Re: [Intel-wired-lan] [PATCH v2] ice: wait for reset completion in ice_resume()
From: Aaron Ma
Date: Tue Apr 28 2026 - 03:59:54 EST
On Mon, Apr 27, 2026 at 6:13 PM Paul Menzel <pmenzel@xxxxxxxxxxxxx> wrote:
>
> Dear Aaron,
>
>
> Thank you for your patch.
>
> Am 24.04.26 um 05:03 schrieb Aaron Ma via Intel-wired-lan:
> > ice_resume() schedules an asynchronous PF reset and returns
> > immediately. The reset runs later in ice_service_task(). If
> > userspace tries to bring up the net device before the reset
> > finishes, ice_open() fails with -EBUSY:
> >
> > ice_resume()
> > ice_schedule_reset() # sets ICE_PFR_REQ, returns
> > ...
> > ice_open()
> > ice_is_reset_in_progress() # ICE_PFR_REQ still set, -EBUSY
> > ...
> > ice_service_task()
> > ice_do_reset()
> > ice_rebuild() # clears ICE_PFR_REQ, too late
> >
> > Reproduced on E800 series NICs during suspend/resume with irdma
> > enabled, where the aux device probe widens the race window.
>
> Please document, how you reproduced it, and also paste possible messages
> by Linux or NetworkManager, so that people can easily search for the commit.
>
The error message is "can't open net device while reset is in progress"
I can add it in v3 if you like.
> > Wait for the reset to complete before returning from ice_resume().
>
> Please mention the delay length in the commit message.
The timeout is 10 * HZ (10 seconds), matching the existing usage in
ice_devlink_info_get() for the same ice_wait_for_reset() call. In
practice the wait completes in ~300ms.
>
> > Fixes: 769c500dcc1e ("ice: Add advanced power mgmt for WoL")

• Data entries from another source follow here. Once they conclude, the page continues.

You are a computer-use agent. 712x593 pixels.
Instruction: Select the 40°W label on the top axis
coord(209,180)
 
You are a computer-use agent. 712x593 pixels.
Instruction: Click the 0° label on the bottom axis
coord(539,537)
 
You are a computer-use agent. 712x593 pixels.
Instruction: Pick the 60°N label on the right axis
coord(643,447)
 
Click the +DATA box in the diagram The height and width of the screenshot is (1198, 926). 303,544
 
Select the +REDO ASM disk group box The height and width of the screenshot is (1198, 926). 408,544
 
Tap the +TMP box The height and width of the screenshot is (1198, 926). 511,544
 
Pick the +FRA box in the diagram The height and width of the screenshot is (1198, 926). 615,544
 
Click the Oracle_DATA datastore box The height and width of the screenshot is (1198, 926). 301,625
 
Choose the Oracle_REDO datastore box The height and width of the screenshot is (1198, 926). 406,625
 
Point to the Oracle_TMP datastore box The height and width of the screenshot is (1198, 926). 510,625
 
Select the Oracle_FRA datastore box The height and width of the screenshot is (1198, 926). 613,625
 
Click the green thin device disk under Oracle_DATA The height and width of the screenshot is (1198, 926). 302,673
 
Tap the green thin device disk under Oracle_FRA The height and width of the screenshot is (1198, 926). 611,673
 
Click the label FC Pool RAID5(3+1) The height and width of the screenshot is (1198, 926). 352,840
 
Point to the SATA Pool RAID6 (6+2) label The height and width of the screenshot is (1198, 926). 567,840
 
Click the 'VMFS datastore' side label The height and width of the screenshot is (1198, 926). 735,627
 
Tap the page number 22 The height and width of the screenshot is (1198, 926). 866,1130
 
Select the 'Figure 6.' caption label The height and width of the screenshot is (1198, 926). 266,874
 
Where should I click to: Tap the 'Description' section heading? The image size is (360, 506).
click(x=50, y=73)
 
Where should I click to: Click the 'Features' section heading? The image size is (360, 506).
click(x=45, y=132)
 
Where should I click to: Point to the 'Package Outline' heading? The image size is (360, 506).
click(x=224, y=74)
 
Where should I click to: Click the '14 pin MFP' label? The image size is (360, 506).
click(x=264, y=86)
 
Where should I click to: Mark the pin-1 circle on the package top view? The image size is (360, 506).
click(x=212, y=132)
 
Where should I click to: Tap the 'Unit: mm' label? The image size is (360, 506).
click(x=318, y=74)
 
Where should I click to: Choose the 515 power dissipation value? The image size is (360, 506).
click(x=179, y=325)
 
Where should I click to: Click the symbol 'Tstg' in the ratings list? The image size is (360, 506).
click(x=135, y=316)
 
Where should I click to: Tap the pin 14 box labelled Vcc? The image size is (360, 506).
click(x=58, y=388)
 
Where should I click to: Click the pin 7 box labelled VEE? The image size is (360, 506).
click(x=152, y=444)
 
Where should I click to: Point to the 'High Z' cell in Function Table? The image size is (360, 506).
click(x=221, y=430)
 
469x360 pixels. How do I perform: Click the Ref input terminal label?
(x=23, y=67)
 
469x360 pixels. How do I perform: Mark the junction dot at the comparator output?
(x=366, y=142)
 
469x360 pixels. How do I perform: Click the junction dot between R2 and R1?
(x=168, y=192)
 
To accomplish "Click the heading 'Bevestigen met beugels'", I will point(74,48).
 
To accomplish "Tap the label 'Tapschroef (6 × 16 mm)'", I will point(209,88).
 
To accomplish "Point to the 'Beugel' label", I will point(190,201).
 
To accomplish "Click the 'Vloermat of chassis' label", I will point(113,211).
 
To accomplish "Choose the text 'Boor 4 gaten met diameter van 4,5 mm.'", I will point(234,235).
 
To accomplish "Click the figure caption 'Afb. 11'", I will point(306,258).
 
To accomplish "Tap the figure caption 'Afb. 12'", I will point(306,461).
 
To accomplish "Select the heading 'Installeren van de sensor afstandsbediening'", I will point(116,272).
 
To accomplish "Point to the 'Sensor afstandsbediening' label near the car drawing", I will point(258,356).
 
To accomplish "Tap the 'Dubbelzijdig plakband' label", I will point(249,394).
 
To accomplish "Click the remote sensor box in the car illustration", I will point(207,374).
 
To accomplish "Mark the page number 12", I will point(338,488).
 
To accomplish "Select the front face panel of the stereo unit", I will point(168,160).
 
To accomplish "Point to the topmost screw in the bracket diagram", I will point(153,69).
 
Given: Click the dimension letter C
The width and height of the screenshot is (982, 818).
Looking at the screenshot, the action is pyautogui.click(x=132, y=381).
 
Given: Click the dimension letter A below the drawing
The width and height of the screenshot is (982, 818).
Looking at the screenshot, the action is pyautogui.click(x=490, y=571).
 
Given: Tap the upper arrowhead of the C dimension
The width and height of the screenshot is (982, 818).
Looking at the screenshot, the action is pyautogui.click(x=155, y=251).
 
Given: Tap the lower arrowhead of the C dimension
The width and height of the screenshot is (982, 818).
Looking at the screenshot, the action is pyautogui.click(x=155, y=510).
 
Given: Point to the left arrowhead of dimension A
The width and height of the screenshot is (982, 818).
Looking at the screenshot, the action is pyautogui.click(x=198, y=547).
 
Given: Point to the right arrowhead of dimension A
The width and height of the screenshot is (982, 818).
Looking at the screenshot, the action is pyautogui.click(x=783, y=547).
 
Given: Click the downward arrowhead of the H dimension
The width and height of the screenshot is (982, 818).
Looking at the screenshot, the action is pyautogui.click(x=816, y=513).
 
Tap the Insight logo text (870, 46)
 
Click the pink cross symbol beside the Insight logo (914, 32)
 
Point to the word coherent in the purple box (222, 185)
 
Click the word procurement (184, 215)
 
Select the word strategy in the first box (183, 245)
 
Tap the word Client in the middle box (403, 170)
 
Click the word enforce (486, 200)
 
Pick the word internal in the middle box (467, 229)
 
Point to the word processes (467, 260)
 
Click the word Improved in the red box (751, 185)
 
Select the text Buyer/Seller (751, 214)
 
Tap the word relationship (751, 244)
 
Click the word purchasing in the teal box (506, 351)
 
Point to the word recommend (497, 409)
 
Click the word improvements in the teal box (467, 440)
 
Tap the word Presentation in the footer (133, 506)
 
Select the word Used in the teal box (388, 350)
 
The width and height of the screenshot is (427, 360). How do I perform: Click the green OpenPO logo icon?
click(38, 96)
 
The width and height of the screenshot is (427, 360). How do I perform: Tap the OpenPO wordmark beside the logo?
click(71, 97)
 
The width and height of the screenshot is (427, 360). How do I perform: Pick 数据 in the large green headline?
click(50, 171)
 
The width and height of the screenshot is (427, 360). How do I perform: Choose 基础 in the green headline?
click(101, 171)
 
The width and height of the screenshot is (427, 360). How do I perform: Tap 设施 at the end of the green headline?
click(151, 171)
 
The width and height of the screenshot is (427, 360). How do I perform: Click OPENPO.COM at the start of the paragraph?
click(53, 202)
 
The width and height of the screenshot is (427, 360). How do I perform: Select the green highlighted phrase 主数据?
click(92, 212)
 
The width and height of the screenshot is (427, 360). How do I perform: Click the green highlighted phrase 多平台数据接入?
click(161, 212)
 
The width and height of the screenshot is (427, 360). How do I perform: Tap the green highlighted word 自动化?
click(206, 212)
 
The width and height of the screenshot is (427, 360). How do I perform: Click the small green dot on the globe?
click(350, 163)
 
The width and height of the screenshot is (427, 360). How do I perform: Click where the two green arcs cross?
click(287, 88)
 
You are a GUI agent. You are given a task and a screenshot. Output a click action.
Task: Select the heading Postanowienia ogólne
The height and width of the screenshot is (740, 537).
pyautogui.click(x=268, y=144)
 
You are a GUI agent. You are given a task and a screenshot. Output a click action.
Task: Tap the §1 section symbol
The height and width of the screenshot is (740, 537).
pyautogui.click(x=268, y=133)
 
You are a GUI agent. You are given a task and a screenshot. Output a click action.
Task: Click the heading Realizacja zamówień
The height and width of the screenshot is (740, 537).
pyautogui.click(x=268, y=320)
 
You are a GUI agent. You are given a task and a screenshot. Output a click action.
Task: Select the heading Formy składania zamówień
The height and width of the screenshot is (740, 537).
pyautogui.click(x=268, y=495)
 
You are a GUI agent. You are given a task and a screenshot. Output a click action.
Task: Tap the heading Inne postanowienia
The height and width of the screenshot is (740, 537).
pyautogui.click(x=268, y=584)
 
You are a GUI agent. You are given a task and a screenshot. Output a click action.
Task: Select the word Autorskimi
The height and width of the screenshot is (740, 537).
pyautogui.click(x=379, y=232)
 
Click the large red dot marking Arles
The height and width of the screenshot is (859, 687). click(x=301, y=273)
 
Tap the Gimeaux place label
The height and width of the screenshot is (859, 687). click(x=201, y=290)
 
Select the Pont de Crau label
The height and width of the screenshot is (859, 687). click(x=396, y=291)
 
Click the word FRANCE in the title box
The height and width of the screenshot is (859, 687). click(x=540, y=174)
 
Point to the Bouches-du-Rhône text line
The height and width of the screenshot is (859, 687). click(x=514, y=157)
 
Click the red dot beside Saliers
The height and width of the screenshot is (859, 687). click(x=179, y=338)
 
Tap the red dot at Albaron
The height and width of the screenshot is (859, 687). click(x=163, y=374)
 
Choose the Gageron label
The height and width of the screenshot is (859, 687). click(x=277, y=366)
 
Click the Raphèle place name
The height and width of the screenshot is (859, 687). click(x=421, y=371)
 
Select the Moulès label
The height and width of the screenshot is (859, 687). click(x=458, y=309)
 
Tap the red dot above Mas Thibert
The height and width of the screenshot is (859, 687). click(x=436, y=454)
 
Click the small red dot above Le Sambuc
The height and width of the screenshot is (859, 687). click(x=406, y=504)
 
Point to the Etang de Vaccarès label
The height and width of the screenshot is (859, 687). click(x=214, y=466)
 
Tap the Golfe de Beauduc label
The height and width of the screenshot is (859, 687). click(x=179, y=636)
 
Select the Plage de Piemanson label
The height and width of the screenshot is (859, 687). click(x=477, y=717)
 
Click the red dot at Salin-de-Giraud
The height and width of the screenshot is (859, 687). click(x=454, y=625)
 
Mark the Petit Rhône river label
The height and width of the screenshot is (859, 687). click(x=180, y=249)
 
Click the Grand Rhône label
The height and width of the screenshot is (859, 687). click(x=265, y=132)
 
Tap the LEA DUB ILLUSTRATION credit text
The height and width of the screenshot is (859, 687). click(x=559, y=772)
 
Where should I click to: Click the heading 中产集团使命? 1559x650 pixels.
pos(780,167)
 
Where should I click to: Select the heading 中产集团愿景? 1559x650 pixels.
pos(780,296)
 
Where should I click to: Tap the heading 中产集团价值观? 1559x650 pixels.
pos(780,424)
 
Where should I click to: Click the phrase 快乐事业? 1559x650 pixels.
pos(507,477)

> > Cc: stable@xxxxxxxxxxxxxxx
> > Signed-off-by: Aaron Ma <aaron.ma@xxxxxxxxxxxxx>
> > ---
> > v2: reword comment to clarify best-effort semantics (Kohei Enju)
> >
> > drivers/net/ethernet/intel/ice/ice_main.c | 9 +++++++++
> > 1 file changed, 9 insertions(+)
> >
> > diff --git a/drivers/net/ethernet/intel/ice/ice_main.c b/drivers/net/ethernet/intel/ice/ice_main.c
> > index 5f92377d4dfc2..a81eb21ea87c1 100644
> > --- a/drivers/net/ethernet/intel/ice/ice_main.c
> > +++ b/drivers/net/ethernet/intel/ice/ice_main.c
> > @@ -5635,6 +5635,15 @@ static int ice_resume(struct device *dev)
> > /* Restart the service task */
> > mod_timer(&pf->serv_tmr, round_jiffies(jiffies + pf->serv_tmr_period));
> >
> > + /* Best-effort wait for the scheduled reset to finish so that the
> > + * device is operational before returning. Without this, userspace
> > + * (e.g. NetworkManager) may try to open the net device while the
> > + * asynchronous reset is still in progress, hitting -EBUSY.
> > + */
> > + ret = ice_wait_for_reset(pf, 10 * HZ);
>
> Why not pass a delay in micro/milliseconds?
ice_wait_for_reset() takes jiffies — that's the existing API.
>
> > + if (ret)
> > + dev_err(dev, "Wait for reset failed during resume: %d\n", ret);
>
> Mention the delay?
Good point. I'll include the timeout in the error message in v3.
Thanks,
Aaron
>
> > +
> > return 0;
> > }
> >
>
>
> Kind regards,
>
> Paul